## Task item
Please copy the listing that follows exactly, leaving out any pictures.

## Excerpted records
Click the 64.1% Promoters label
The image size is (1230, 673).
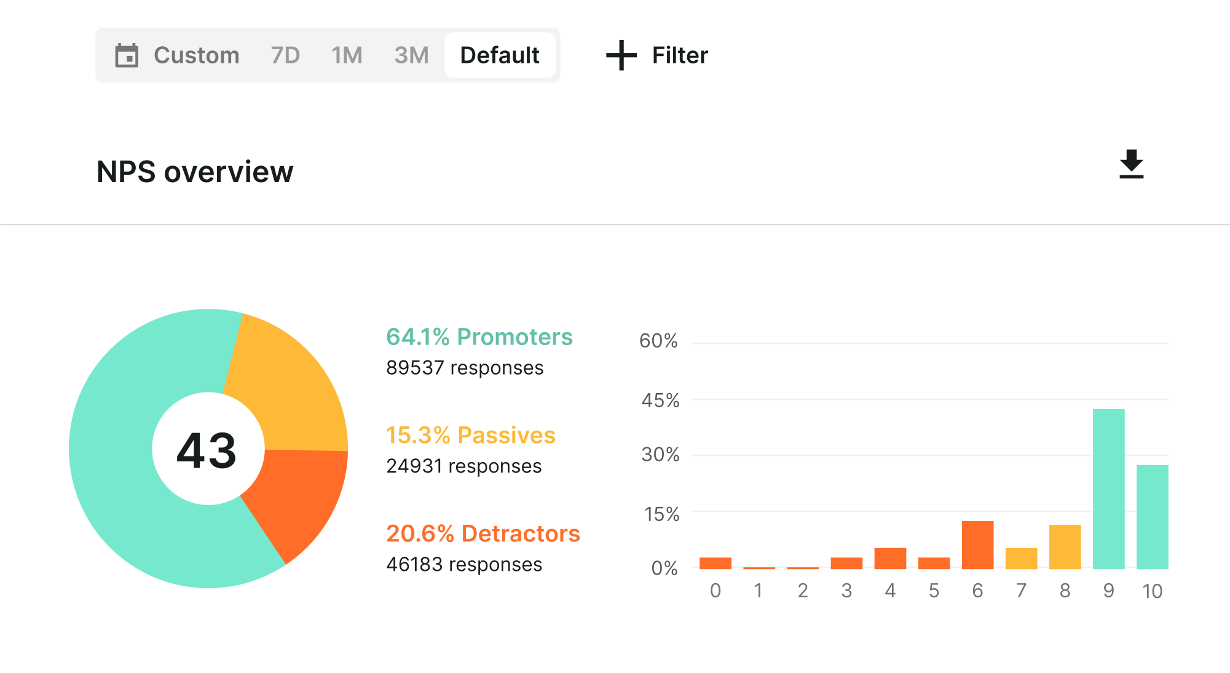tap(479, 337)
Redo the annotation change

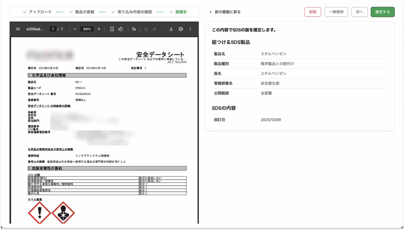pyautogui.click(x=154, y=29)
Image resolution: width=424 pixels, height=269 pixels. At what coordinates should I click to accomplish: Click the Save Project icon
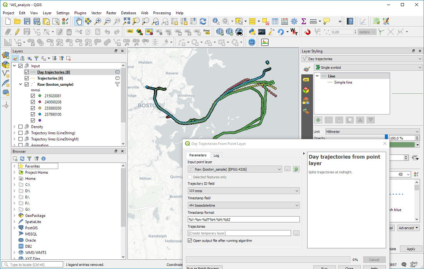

## Result for this exercise
Click the 64.1% Promoters label
The image size is (1230, 673).
tap(479, 337)
Redo the annotation change

pyautogui.click(x=154, y=29)
Image resolution: width=424 pixels, height=269 pixels. At what coordinates should I click to accomplish: Click the Save Project icon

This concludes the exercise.